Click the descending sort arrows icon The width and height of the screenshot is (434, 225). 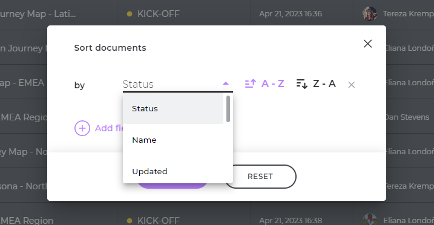[301, 83]
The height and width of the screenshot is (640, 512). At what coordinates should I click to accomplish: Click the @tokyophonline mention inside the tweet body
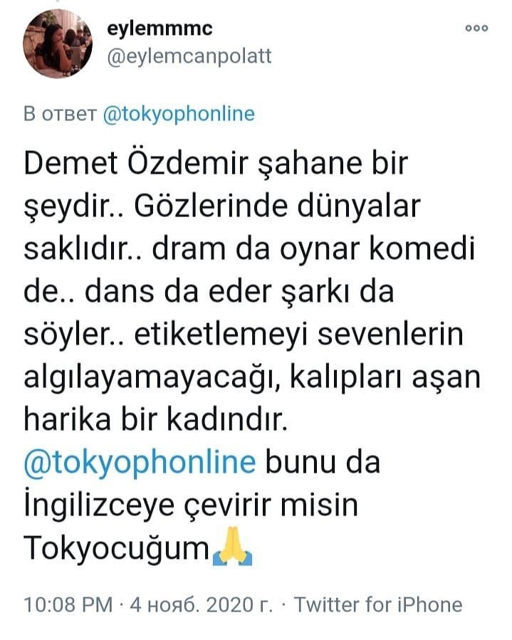pos(140,463)
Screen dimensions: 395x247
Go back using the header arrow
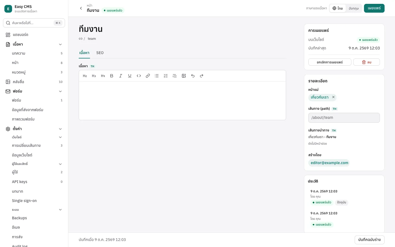tap(81, 8)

> What the task asks
Return the rows word for word, starting at the line that contains "Screen dimensions: 395x247" and ending at the last row, with both ends included. Leave the pictures out of your answer.

> Output for this exercise
Screen dimensions: 395x247
Go back using the header arrow
tap(81, 8)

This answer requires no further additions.